Marc Zyngier maz at kernel.org
Thu Apr 30 06:14:22 PDT 2026


On Thu, 30 Apr 2026 12:14:04 +0100,
Leonardo Bras <leo.bras at arm.com> wrote:

[...]

I haven't had a chance to look at any of this yet, but just on these
points:

> b - checkpatch.pl keeps bothering me to add an entry in MAINTAINERS file,
>     and I like the idea of maintaining this. Is there any rule or
>     common sense on this? Should I add this entry, or should I leave it
>     in the arch/arm64/kvm/ general rule?

No specific entry in MAINTAINERS required (or wanted). This falls into
the normal KVM/arm64 maintenance. And don't worry, we know where to
find you when it will come to fixing this stuff.

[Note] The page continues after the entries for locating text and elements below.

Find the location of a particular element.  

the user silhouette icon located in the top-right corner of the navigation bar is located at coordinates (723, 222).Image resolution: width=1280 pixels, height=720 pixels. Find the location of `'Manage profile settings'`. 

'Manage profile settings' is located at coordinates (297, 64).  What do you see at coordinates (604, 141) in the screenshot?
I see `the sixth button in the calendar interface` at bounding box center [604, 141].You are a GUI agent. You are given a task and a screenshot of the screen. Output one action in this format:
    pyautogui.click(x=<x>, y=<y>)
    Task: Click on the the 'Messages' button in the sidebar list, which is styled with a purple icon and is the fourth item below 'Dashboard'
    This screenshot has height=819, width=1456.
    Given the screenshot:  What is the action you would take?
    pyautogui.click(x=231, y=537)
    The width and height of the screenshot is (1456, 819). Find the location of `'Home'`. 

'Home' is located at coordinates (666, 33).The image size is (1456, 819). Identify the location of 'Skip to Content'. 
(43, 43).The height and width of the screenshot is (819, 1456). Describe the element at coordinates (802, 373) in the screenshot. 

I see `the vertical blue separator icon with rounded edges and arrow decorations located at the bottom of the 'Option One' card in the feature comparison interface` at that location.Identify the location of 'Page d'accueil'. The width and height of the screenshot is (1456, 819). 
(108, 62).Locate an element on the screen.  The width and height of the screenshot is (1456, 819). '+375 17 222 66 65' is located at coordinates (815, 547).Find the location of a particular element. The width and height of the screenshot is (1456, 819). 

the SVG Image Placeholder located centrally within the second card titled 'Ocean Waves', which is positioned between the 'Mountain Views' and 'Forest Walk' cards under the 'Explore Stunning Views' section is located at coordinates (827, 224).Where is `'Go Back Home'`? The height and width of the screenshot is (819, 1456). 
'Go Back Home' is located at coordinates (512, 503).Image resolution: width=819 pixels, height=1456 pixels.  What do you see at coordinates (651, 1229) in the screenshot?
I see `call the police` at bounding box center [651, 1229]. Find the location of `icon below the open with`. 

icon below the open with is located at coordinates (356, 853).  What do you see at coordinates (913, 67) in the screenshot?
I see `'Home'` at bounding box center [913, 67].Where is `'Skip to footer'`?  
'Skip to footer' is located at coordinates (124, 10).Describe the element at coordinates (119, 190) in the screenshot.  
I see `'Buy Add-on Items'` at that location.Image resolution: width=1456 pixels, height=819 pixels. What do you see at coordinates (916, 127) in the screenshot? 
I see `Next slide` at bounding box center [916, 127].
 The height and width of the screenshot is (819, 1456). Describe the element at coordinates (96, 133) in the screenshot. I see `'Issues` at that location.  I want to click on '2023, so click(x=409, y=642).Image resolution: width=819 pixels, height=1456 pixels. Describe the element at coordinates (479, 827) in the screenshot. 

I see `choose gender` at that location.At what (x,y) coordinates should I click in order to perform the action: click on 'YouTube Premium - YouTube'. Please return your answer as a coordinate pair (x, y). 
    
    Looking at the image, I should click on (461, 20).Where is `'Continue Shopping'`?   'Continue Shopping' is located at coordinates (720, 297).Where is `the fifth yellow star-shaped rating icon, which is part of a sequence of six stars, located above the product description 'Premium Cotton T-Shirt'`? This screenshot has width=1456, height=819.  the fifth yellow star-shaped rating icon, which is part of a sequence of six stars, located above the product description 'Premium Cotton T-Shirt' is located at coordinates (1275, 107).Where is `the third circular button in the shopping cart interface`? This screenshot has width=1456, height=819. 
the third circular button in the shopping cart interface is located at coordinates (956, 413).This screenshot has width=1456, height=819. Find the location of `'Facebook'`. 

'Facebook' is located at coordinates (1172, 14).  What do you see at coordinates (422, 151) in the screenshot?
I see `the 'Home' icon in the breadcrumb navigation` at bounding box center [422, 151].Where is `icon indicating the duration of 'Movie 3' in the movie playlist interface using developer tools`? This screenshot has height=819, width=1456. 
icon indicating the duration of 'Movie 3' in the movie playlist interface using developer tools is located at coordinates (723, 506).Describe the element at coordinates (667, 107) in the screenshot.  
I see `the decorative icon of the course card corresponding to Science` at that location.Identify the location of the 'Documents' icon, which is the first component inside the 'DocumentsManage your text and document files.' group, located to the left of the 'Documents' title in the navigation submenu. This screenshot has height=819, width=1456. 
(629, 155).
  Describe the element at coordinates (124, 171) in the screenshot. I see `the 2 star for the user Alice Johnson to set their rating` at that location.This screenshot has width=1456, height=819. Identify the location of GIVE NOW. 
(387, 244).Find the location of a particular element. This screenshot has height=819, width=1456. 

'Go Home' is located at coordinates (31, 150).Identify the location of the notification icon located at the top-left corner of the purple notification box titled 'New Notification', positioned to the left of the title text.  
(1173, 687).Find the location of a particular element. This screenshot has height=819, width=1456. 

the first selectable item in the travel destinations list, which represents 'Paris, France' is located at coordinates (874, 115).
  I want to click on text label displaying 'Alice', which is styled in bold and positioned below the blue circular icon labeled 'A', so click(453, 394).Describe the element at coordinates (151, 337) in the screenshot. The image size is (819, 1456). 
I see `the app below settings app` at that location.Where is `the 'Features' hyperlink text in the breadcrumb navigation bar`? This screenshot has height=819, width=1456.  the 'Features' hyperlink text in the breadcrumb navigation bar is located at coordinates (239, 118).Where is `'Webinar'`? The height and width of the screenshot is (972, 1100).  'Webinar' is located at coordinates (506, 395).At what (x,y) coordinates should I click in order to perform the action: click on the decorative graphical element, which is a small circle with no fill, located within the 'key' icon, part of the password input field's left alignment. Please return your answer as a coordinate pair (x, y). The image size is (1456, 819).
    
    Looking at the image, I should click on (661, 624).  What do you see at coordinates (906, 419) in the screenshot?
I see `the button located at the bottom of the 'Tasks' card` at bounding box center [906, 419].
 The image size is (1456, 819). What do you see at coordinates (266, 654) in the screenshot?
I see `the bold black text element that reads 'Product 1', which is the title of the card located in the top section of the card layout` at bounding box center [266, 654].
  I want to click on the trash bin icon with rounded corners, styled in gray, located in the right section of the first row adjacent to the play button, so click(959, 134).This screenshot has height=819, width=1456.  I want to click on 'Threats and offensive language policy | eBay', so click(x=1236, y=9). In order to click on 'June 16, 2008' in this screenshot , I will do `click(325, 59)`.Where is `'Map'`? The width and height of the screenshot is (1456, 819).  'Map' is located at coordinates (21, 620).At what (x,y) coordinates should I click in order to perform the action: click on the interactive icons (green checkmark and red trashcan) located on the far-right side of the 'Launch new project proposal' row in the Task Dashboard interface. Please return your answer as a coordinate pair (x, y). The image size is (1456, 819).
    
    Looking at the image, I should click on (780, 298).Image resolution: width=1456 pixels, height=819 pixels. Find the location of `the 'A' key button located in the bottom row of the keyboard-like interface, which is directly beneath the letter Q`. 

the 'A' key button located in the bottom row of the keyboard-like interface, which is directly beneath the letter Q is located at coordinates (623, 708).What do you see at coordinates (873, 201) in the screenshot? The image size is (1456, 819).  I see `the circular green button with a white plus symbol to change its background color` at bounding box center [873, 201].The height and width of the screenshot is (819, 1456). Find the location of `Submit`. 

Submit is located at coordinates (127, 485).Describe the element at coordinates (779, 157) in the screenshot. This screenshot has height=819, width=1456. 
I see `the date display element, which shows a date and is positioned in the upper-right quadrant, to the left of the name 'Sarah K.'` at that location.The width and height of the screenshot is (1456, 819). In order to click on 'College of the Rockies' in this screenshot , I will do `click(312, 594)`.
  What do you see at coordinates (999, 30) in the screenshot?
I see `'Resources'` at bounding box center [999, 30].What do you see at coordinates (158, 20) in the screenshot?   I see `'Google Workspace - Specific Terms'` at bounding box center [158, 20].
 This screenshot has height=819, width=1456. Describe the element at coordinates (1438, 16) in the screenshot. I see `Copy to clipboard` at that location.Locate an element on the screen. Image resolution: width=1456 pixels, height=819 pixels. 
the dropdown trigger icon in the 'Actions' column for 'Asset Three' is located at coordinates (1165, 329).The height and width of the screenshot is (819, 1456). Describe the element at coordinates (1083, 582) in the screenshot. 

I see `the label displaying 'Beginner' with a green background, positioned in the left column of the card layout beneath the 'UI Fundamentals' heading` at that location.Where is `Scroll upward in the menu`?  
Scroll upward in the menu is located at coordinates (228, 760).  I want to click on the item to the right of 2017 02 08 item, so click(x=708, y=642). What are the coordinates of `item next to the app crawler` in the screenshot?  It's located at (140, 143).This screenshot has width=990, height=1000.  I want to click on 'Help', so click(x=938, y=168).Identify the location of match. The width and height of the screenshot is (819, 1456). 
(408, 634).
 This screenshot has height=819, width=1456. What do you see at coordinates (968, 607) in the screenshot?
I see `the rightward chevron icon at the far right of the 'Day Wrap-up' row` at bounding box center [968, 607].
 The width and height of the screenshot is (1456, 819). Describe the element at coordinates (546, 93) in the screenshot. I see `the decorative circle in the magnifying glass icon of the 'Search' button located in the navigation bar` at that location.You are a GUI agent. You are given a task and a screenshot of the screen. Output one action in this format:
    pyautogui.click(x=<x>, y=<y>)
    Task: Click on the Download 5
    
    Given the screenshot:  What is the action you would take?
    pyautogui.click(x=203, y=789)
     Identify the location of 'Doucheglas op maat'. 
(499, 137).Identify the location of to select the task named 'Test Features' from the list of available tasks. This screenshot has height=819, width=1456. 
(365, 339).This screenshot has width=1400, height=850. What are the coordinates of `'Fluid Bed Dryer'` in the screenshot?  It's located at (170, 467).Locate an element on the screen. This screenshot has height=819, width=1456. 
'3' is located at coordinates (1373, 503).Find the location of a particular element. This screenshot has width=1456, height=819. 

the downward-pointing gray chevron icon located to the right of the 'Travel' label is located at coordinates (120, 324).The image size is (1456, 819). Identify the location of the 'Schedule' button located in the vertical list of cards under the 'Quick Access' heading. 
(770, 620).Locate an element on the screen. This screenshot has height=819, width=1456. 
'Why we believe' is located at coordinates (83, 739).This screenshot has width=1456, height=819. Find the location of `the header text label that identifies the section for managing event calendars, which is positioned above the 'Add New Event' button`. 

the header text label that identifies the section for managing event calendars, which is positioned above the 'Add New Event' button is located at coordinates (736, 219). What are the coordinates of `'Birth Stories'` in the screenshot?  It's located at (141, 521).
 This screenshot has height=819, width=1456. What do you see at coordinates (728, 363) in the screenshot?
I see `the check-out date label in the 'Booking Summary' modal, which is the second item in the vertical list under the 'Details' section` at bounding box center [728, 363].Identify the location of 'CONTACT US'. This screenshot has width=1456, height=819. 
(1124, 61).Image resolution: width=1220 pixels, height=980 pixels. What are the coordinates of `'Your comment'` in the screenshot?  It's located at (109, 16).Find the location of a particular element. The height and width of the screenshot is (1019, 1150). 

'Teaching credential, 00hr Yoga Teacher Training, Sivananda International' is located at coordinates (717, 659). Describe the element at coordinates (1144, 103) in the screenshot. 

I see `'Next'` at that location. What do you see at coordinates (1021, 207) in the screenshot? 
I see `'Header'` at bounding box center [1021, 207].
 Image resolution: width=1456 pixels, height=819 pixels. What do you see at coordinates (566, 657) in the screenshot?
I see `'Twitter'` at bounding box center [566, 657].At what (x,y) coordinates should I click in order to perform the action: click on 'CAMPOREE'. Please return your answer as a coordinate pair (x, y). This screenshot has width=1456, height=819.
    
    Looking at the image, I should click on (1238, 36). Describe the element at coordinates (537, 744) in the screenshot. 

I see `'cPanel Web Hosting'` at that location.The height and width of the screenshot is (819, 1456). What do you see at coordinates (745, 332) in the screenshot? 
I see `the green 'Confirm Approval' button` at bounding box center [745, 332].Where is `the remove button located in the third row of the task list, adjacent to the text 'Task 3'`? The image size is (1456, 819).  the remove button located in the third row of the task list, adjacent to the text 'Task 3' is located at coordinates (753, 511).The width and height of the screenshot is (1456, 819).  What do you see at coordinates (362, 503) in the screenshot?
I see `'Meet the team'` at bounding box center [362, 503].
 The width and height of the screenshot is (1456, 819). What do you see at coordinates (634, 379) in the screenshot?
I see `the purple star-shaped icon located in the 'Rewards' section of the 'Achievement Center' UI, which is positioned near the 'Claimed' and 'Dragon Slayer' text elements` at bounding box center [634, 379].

> c - There are some trace_prink() I have left in the code, as they could
>     be helpful to check when HACDBS is not performing as well as it
>     should. Should I introduce a tracepoint instead? or just ignore it?
>     (it's triggered on HACDBS error, but as it falls back to software in
>     that case, it should not impact correctness, only performance).

Debug infrastructure should be preferably *removed* altogether.
trace_printk() is definitely a big no-no.

> d - In __kvm_arch_dirty_log_clear() there is no way to predict how long
>     should be the buffer, so I used 1x PAGE_SIZE, and when it gets full
>     it's cleaned and reused. Should I let users configure that over a
>     parameter, or is it overthinking?

How long is a piece of string? We can't know that. A single page feels
very small in the 4kB case, and letting userspace define the size of
that buffer seems a likely requirement.

> 
> Kernel v7.0.0 + this patchset builds properly, passing both kvm selftests
> for dirty-bit tracking[2], on HW HACDBS enabled or disabled.

I have absolutely no trust in these tests.

Have you enabled a VMM to make use of these APIs, and actively
migrated running guests? That's the level of testing I'd like to see,
as the selftests are not what people run in production...

Thanks,

	M.

-- 
Without deviation from the norm, progress is not possible.